# Task prompt
Please reproduce every entry below without omitting a single line.

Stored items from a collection
****
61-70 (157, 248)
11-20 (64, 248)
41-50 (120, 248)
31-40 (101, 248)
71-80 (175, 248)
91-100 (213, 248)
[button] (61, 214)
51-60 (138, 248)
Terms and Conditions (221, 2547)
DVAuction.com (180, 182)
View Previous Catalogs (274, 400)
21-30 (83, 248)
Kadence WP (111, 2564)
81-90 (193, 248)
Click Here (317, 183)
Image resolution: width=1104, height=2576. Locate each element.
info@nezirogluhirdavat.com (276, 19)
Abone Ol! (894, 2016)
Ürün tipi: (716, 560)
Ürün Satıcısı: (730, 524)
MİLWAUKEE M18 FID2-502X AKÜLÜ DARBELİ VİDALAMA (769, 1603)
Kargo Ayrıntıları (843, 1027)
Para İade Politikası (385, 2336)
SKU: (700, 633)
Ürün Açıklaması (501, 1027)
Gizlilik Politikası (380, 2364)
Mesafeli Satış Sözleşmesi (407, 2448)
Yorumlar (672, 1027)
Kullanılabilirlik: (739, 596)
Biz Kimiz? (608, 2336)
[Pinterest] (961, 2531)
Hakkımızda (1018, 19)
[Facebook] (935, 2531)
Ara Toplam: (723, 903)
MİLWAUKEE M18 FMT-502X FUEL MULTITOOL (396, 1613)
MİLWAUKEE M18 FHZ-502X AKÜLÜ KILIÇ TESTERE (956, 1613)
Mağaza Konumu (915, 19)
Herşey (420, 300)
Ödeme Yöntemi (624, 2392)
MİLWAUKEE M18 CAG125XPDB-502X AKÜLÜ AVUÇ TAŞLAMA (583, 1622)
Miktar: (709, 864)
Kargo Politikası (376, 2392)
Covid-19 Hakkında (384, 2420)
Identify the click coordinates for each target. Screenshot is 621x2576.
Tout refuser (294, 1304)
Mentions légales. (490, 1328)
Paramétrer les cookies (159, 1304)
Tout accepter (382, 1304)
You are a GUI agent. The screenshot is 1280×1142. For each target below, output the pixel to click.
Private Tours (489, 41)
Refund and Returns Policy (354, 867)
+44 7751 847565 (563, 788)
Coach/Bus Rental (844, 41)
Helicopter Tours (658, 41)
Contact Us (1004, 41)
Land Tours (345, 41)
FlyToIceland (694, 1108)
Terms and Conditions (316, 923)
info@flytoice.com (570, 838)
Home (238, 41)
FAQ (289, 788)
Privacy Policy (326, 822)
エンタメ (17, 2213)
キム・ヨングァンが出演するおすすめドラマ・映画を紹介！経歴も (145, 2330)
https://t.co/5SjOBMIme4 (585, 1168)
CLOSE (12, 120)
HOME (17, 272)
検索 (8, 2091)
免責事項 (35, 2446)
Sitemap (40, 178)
****
# Answer to this problem
61-70 (157, 248)
11-20 (64, 248)
41-50 (120, 248)
31-40 (101, 248)
71-80 (175, 248)
91-100 (213, 248)
[button] (61, 214)
51-60 (138, 248)
Terms and Conditions (221, 2547)
DVAuction.com (180, 182)
View Previous Catalogs (274, 400)
21-30 (83, 248)
Kadence WP (111, 2564)
81-90 (193, 248)
Click Here (317, 183)
Image resolution: width=1104, height=2576. Locate each element.
info@nezirogluhirdavat.com (276, 19)
Abone Ol! (894, 2016)
Ürün tipi: (716, 560)
Ürün Satıcısı: (730, 524)
MİLWAUKEE M18 FID2-502X AKÜLÜ DARBELİ VİDALAMA (769, 1603)
Kargo Ayrıntıları (843, 1027)
Para İade Politikası (385, 2336)
SKU: (700, 633)
Ürün Açıklaması (501, 1027)
Gizlilik Politikası (380, 2364)
Mesafeli Satış Sözleşmesi (407, 2448)
Yorumlar (672, 1027)
Kullanılabilirlik: (739, 596)
Biz Kimiz? (608, 2336)
[Pinterest] (961, 2531)
Hakkımızda (1018, 19)
[Facebook] (935, 2531)
Ara Toplam: (723, 903)
MİLWAUKEE M18 FMT-502X FUEL MULTITOOL (396, 1613)
MİLWAUKEE M18 FHZ-502X AKÜLÜ KILIÇ TESTERE (956, 1613)
Mağaza Konumu (915, 19)
Herşey (420, 300)
Ödeme Yöntemi (624, 2392)
MİLWAUKEE M18 CAG125XPDB-502X AKÜLÜ AVUÇ TAŞLAMA (583, 1622)
Miktar: (709, 864)
Kargo Politikası (376, 2392)
Covid-19 Hakkında (384, 2420)
Identify the click coordinates for each target. Screenshot is 621x2576.
Tout refuser (294, 1304)
Mentions légales. (490, 1328)
Paramétrer les cookies (159, 1304)
Tout accepter (382, 1304)
You are a GUI agent. The screenshot is 1280×1142. For each target below, output the pixel to click.
Private Tours (489, 41)
Refund and Returns Policy (354, 867)
+44 7751 847565 (563, 788)
Coach/Bus Rental (844, 41)
Helicopter Tours (658, 41)
Contact Us (1004, 41)
Land Tours (345, 41)
FlyToIceland (694, 1108)
Terms and Conditions (316, 923)
info@flytoice.com (570, 838)
Home (238, 41)
FAQ (289, 788)
Privacy Policy (326, 822)
エンタメ (17, 2213)
キム・ヨングァンが出演するおすすめドラマ・映画を紹介！経歴も (145, 2330)
https://t.co/5SjOBMIme4 (585, 1168)
CLOSE (12, 120)
HOME (17, 272)
検索 (8, 2091)
免責事項 (35, 2446)
Sitemap (40, 178)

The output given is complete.